I drove back home through the black night on wet streets thinking “Why does she have to go through this? Is it worth it?”

And if you have a minute, why don’t we go
Talk about it somewhere only we know?
This could be the end of everything
So why don’t we go somewhere only we know?

I recall falling into a rage of sobbing tears that night. Felt guilt over being free of the hospital and driving back home while she lay there hooked up to drips of painkiller and antibiotics and fluids. Her blue eyes still twinkled through the haze of hospital dreams.

We were years into cancer survivorship by that point.

My strategy to cope with caregiving duties for my wife and my father, a stroke victim, was to work through a series of lyrical albums by Andrew Bird and Indie group CDs that my daughter compiled from her catalog.

Then I dug deep into the Beck catalog, so deep I thought I’d never come out. Then came Modest Mouse, Regina Spector, the quirkier the better. On and on the music played as I clung to jobs trying to take care of everything, protect our insurance and keep the money coming in. Always the money. The goddamned money.

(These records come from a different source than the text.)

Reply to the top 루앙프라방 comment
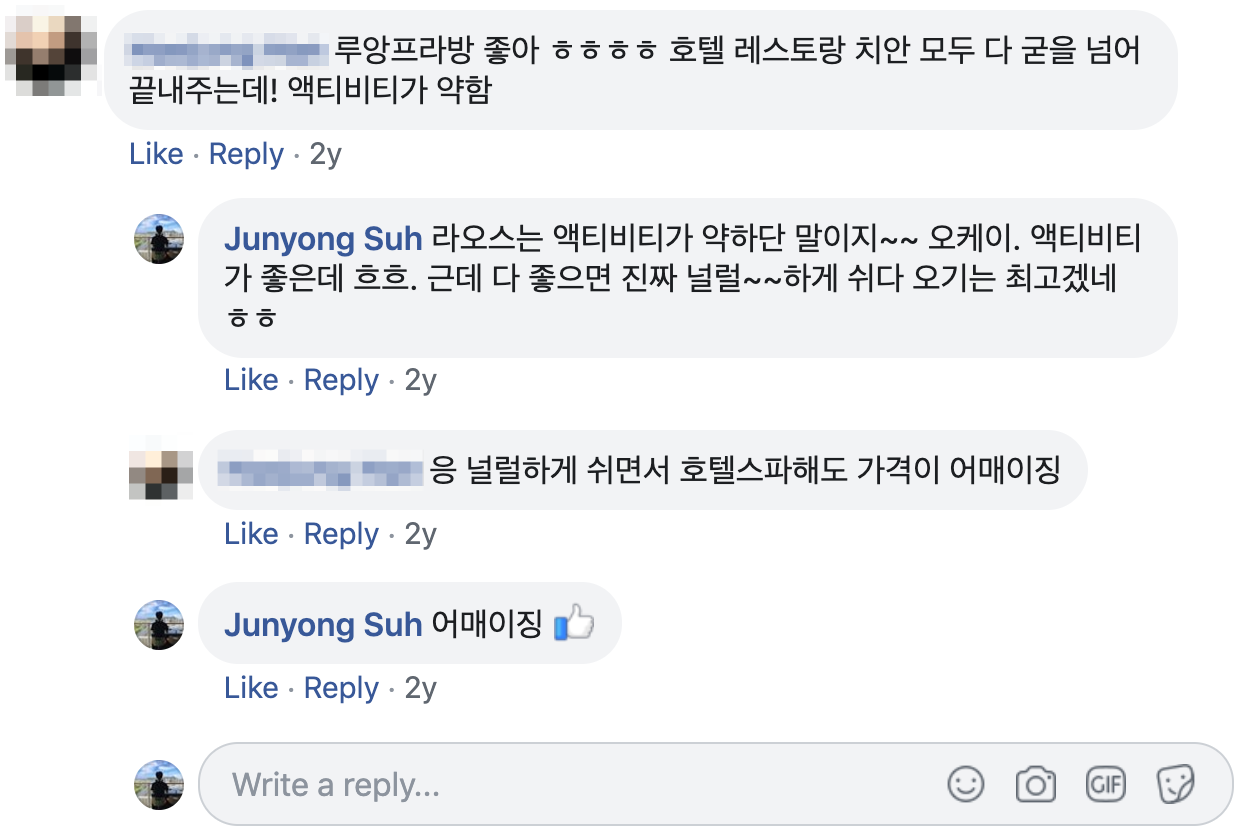1244x838 pixels. point(246,153)
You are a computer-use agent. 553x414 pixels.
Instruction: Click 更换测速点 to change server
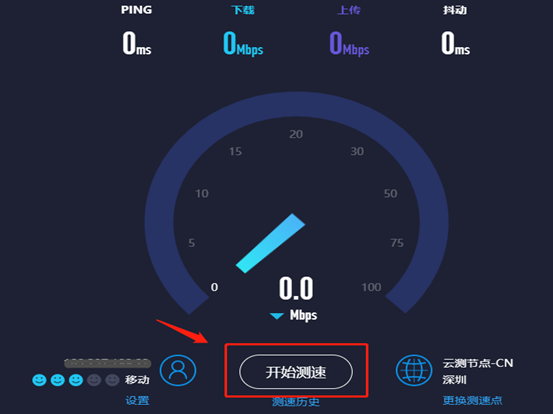pyautogui.click(x=473, y=400)
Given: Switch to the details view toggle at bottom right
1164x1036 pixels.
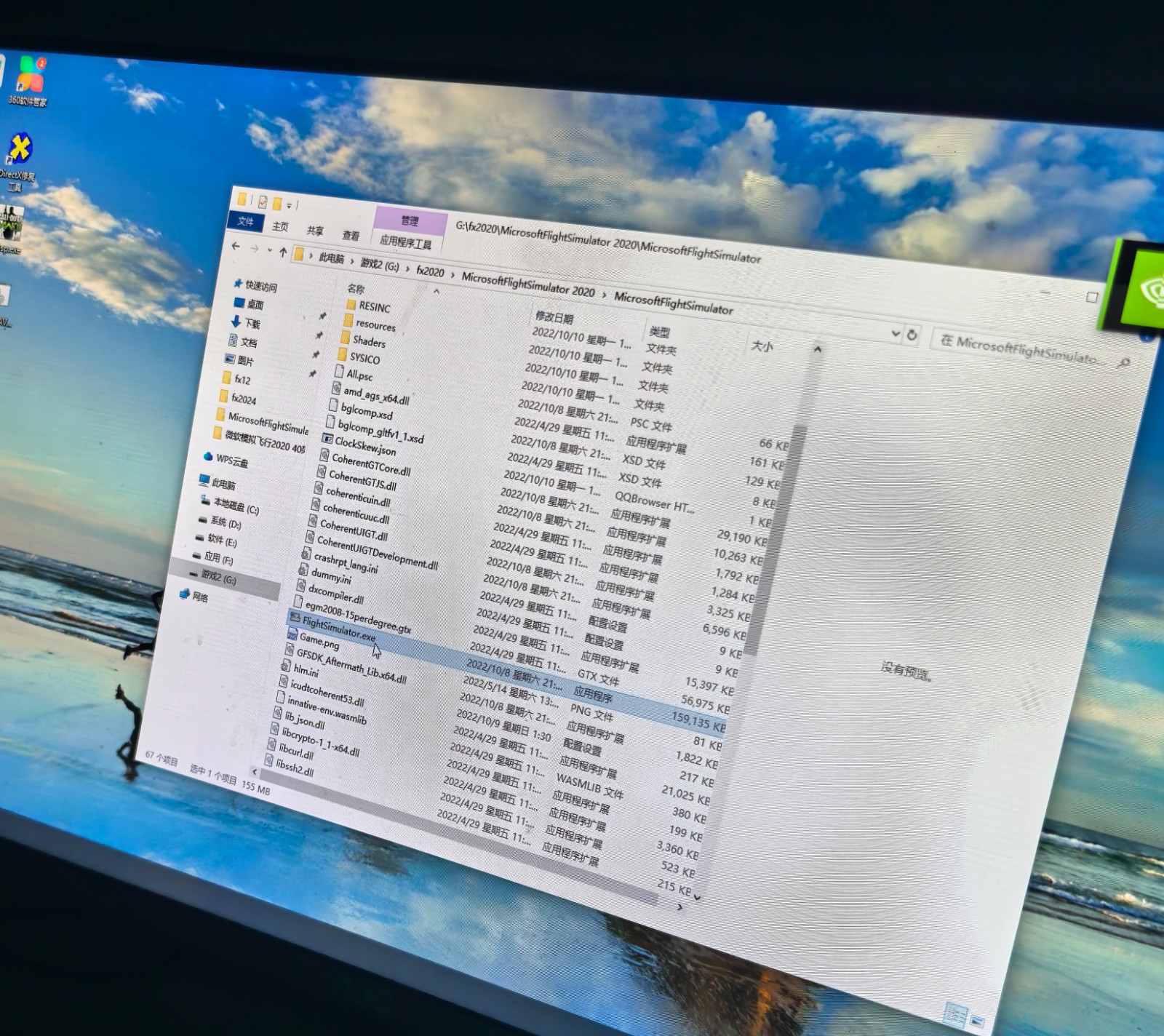Looking at the screenshot, I should coord(955,1015).
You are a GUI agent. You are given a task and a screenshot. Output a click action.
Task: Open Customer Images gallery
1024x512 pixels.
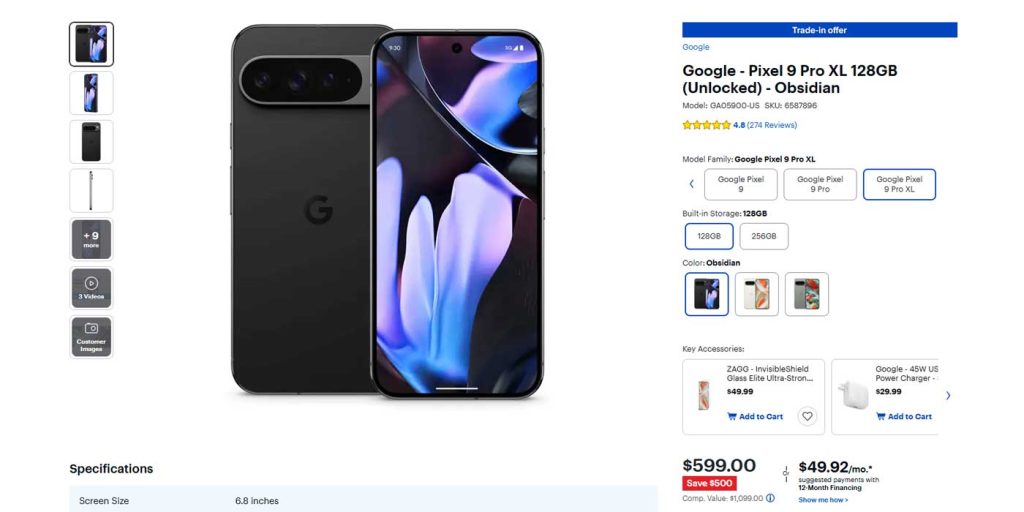click(x=91, y=337)
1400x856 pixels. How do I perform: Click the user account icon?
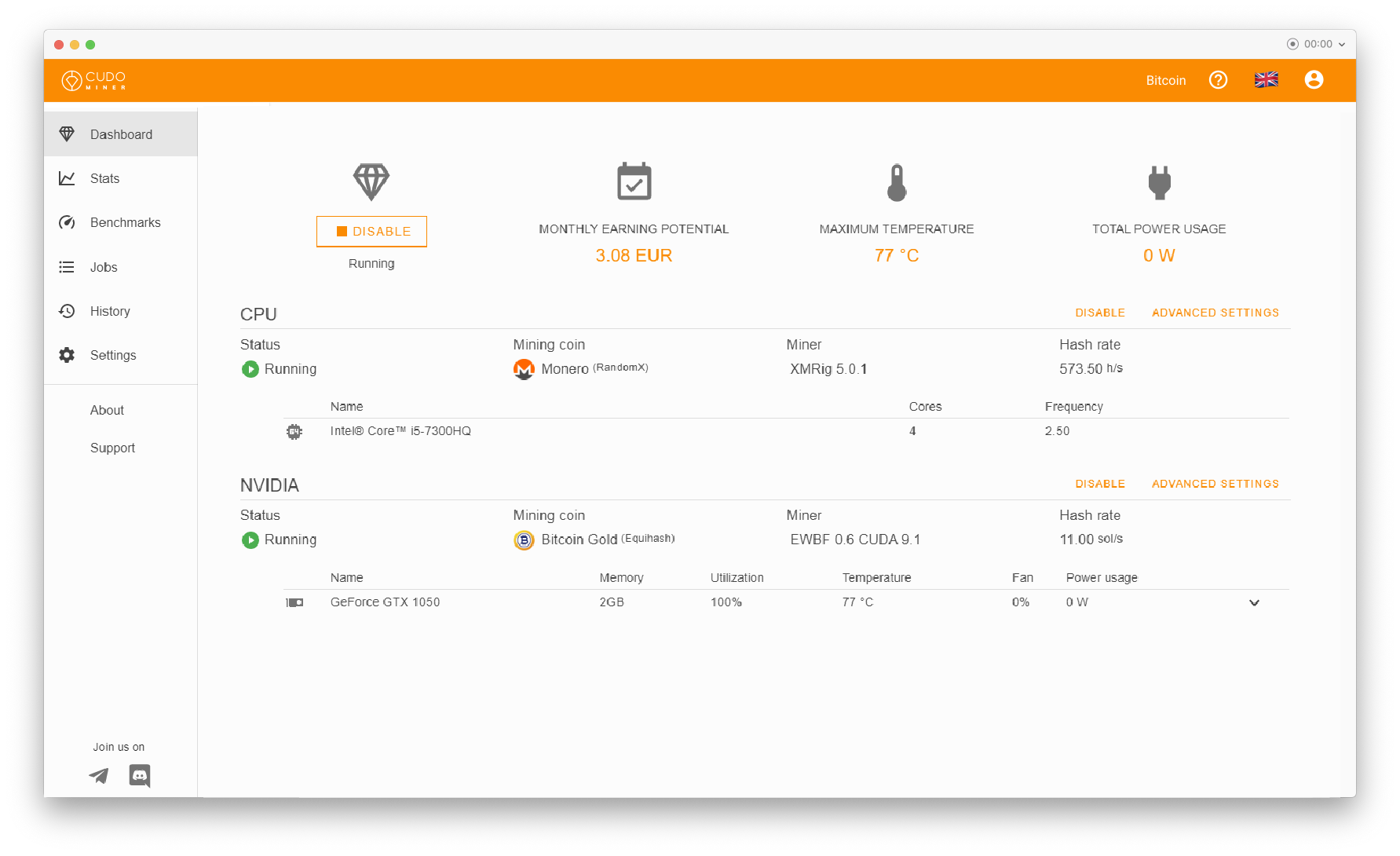pyautogui.click(x=1314, y=79)
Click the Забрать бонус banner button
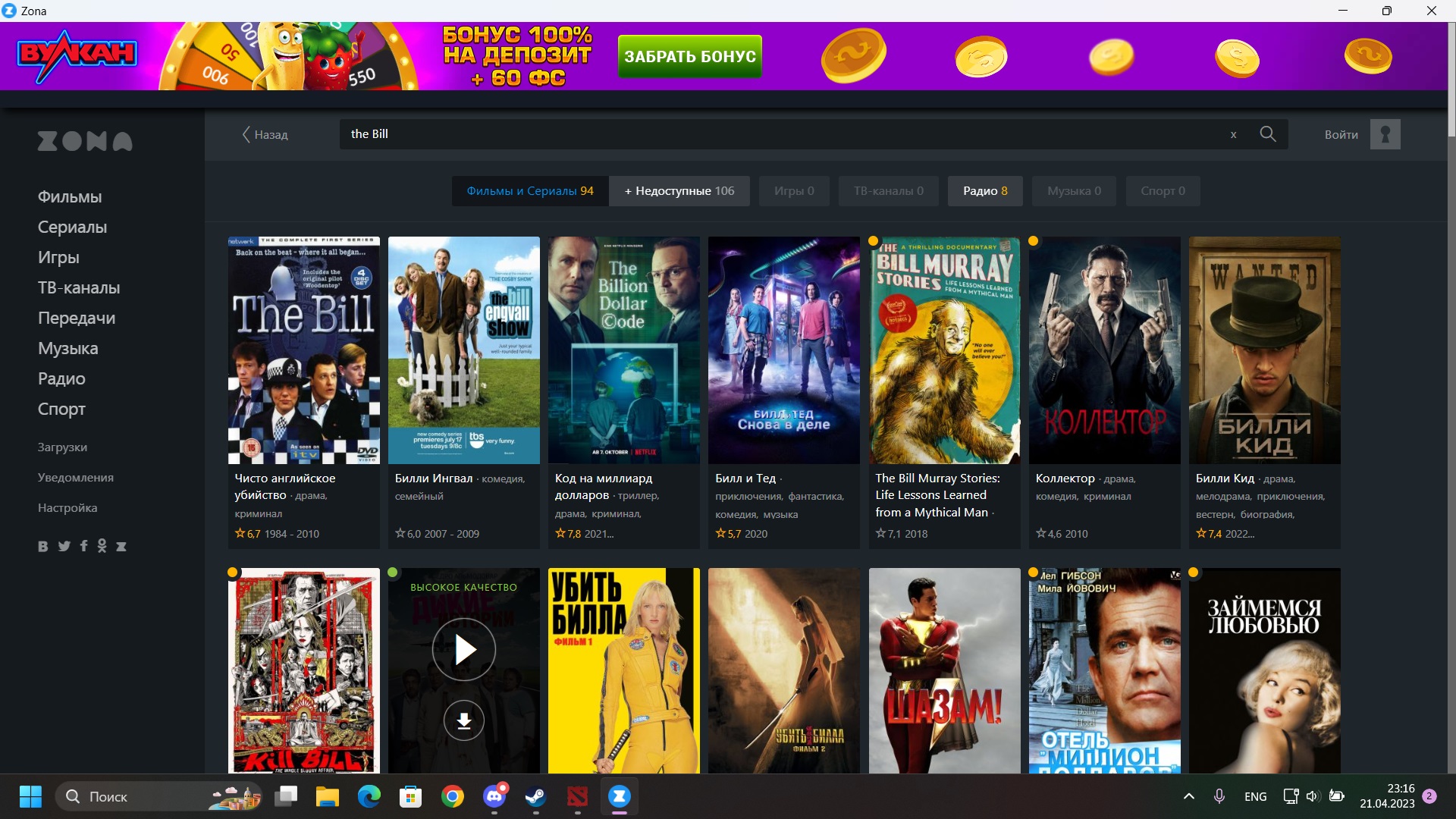 689,56
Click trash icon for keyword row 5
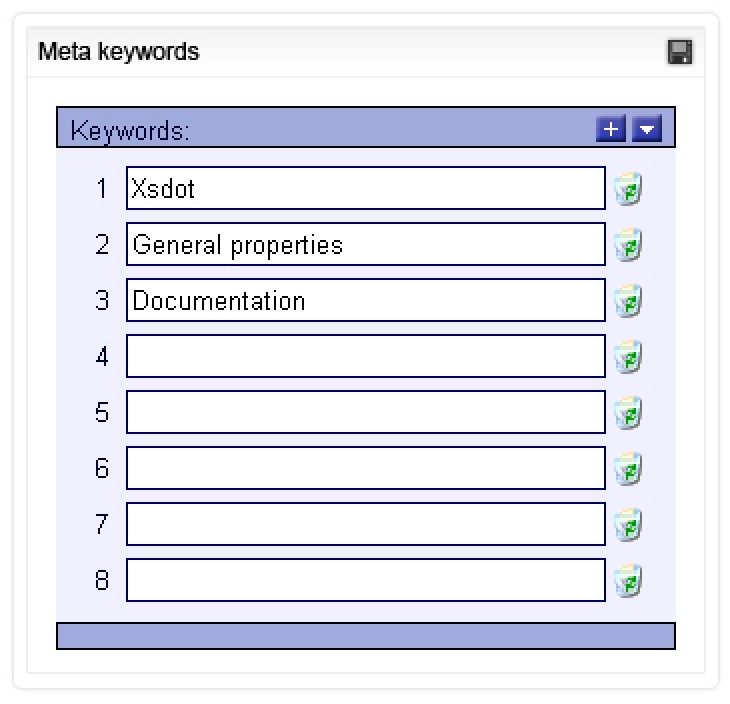Screen dimensions: 730x704 click(x=628, y=413)
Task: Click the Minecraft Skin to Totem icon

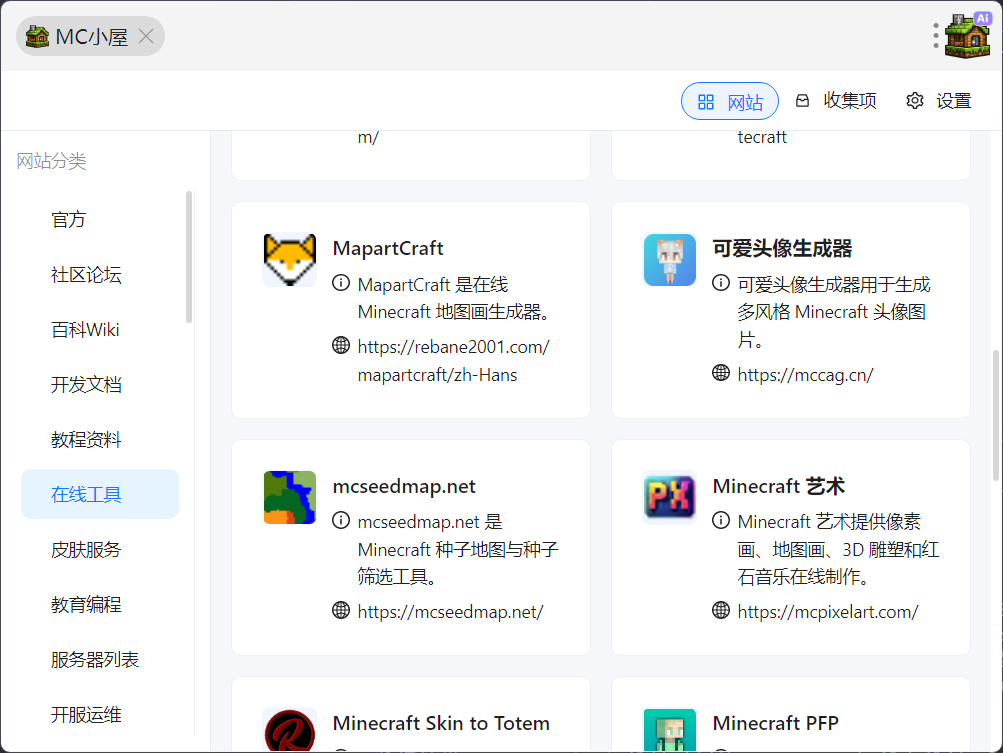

On that night driving home with Somewhere Only We Know playing , I felt a cogent realization that her back-and-forth dance with cancer could not go on forever. The wild balance between hope and terminal completeness is one that we all face. Cancer just compresses it.

That’s why I let myself cry so hard in the car this week. This strange, hard year has affected us all in strange, hard ways. For a moment, I needed to be weak and vulnerable, to let it all out, and admit that life has been hard in some ways. This was a deserving burst of grief.

It is also important to say that I have found love again with a woman I appreciate and respect. We are also meant to be together. But there is great value in remembering all those you love, wherever they are. It doesn’t last forever, you know, this thing we call life.

Perhaps you’ll be moved to sing along when a song like this one comes along. Allow yourself a bit of deserving burst of grief in these times.

Oh, this could be the end of everything
So why don’t we go somewhere only we know?